Data shown:
------------------------
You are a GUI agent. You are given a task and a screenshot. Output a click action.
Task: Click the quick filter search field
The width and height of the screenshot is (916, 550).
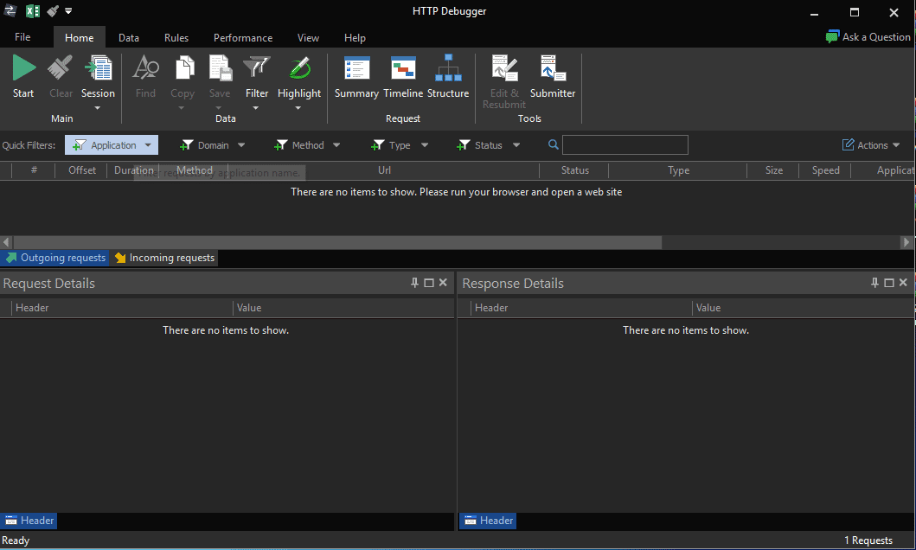[625, 145]
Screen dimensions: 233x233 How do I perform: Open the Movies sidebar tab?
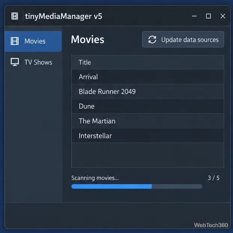pyautogui.click(x=33, y=41)
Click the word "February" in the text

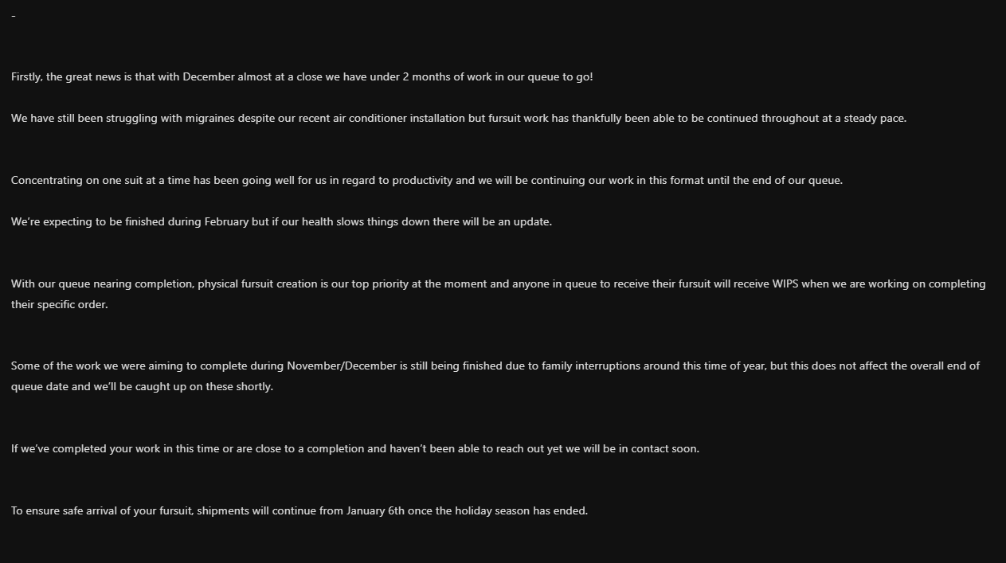(226, 222)
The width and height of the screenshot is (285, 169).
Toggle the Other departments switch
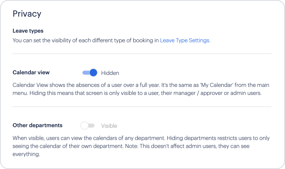[88, 126]
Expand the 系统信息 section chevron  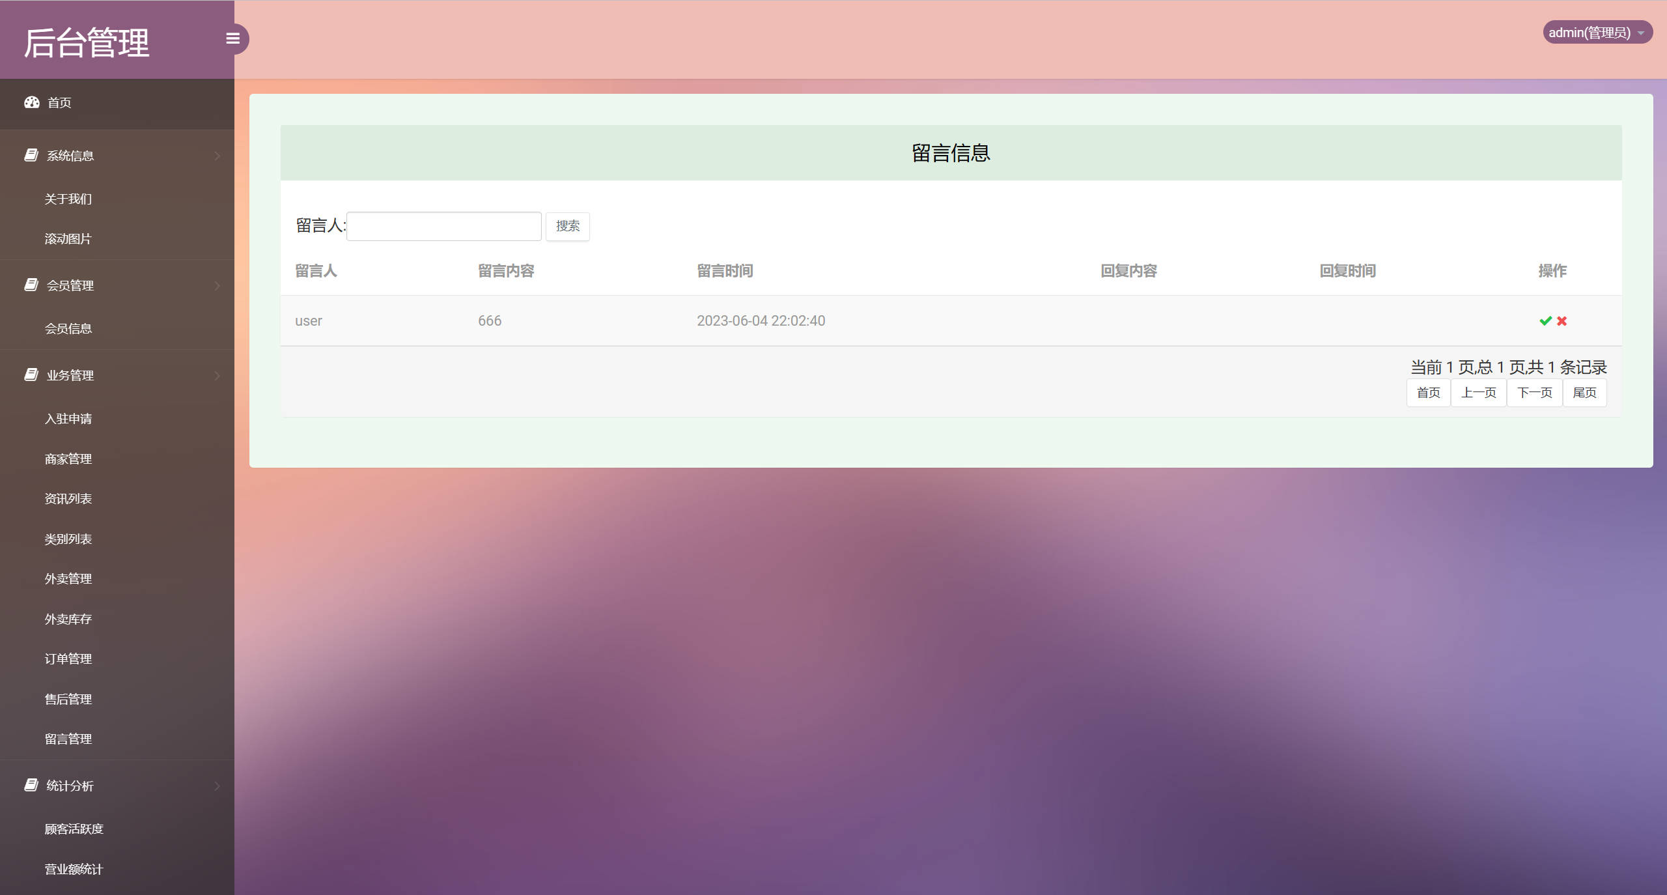coord(217,155)
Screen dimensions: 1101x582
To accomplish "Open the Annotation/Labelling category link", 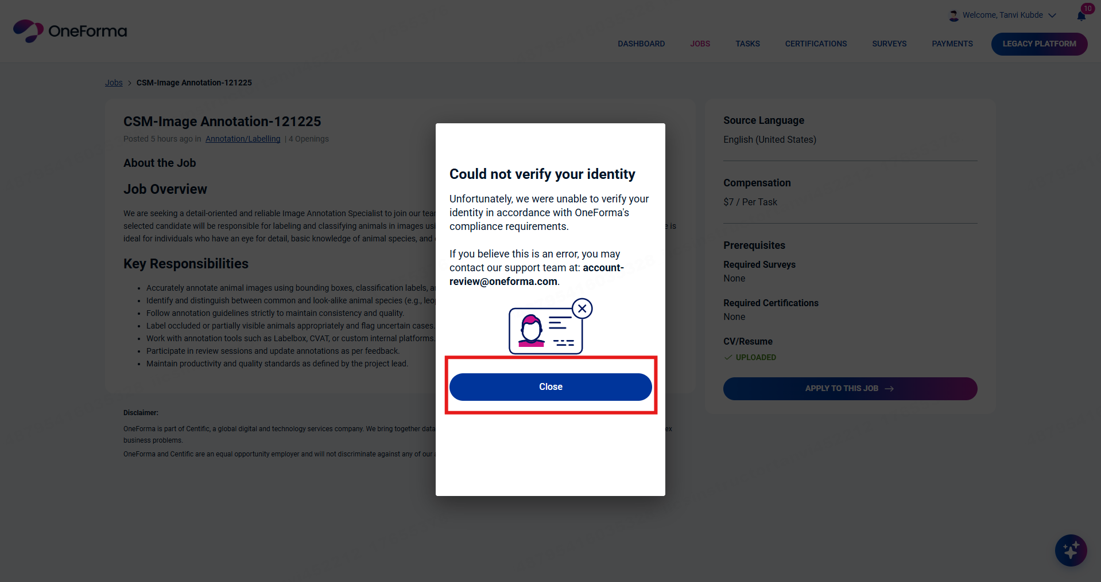I will tap(243, 139).
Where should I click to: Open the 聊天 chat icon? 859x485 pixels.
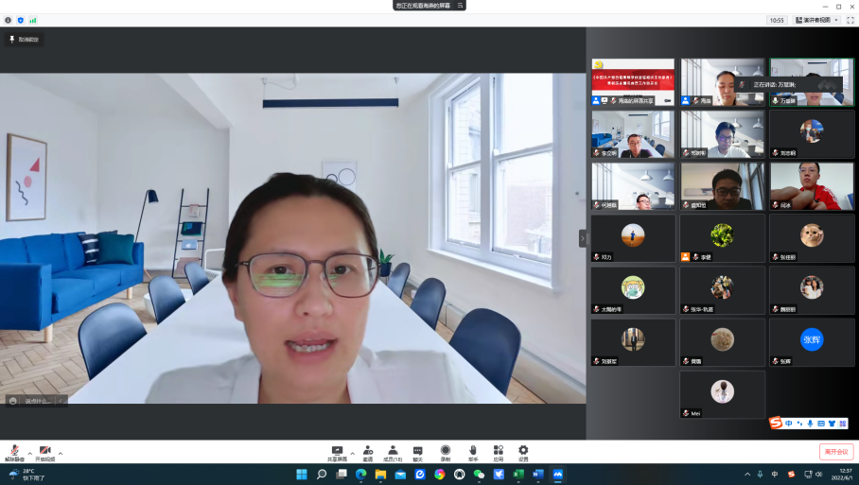[417, 451]
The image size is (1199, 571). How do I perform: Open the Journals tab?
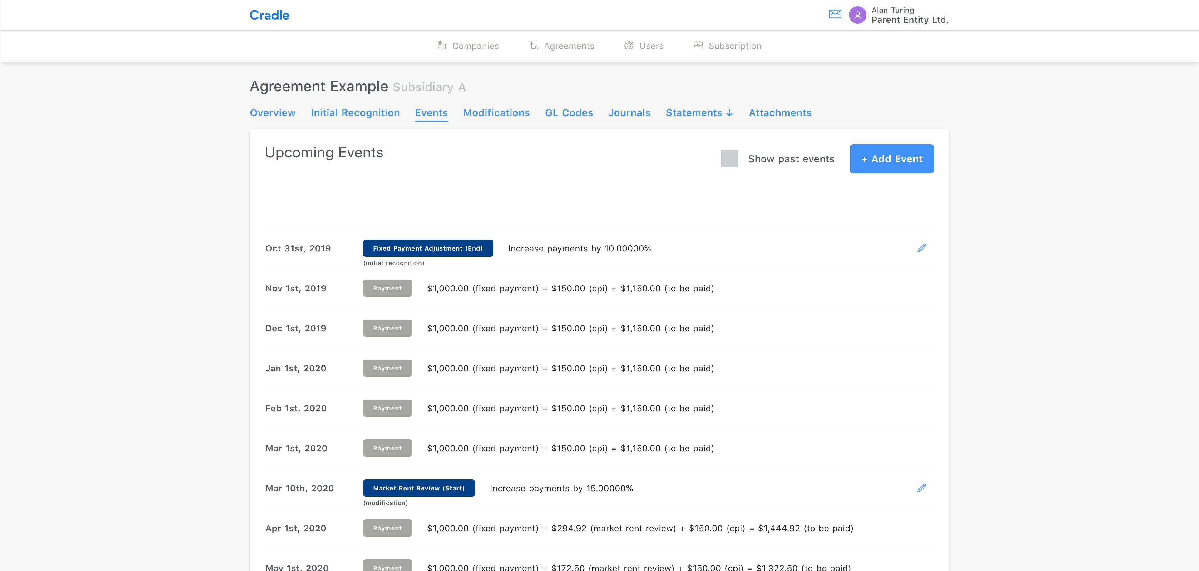coord(629,113)
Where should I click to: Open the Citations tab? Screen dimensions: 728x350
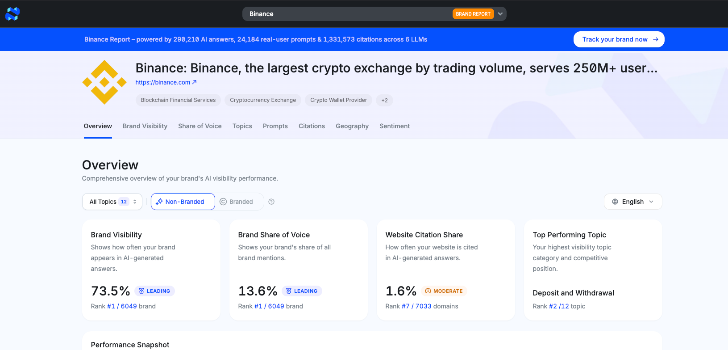(312, 126)
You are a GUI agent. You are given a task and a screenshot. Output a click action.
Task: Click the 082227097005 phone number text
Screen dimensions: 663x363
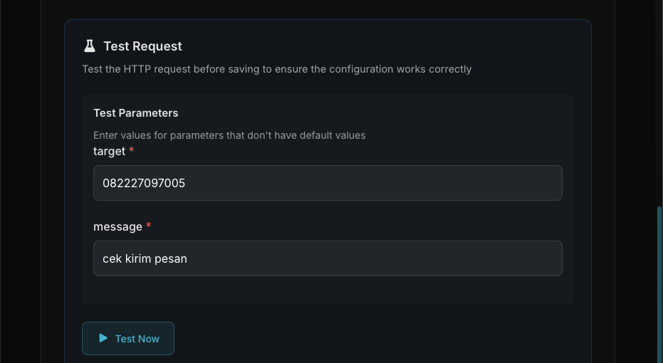coord(144,183)
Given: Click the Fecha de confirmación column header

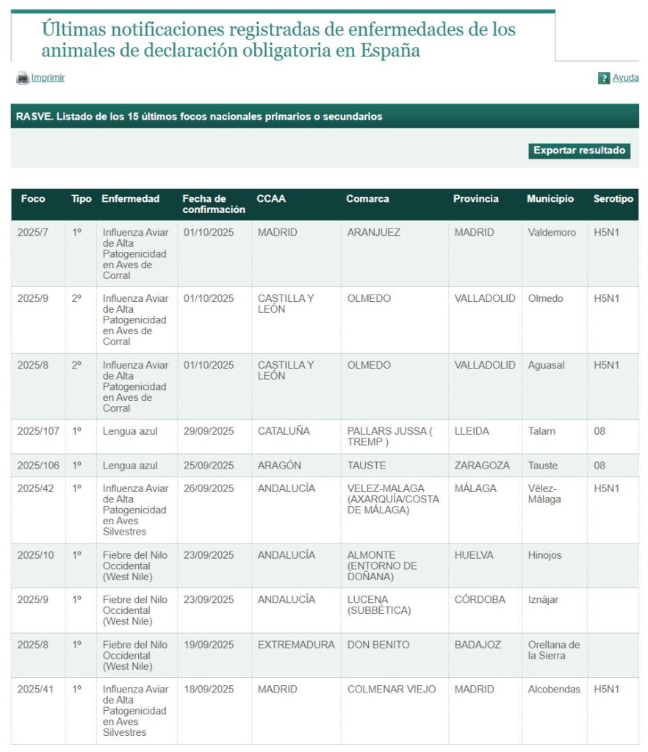Looking at the screenshot, I should [x=213, y=204].

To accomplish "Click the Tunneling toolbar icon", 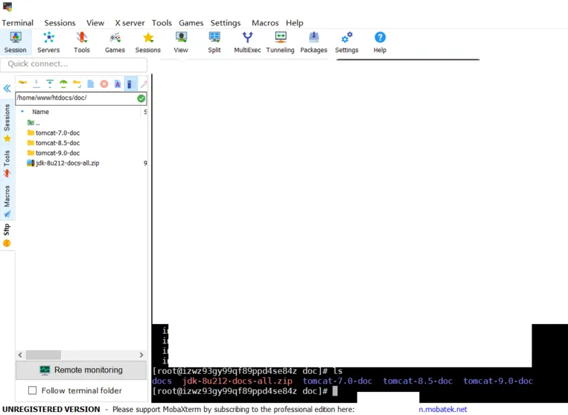I will pos(280,42).
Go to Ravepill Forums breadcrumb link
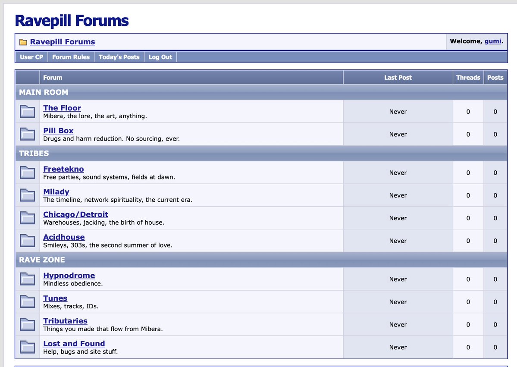Image resolution: width=517 pixels, height=367 pixels. click(63, 42)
------------------------
What the task asks: Return each line of the rows that contains the string "Where", matching case.

Complete answer:
Where should I click to: Open the 聊天 chat icon? 859x485 pixels.
Where should I click to: Open the Citations tab? Screen dimensions: 728x350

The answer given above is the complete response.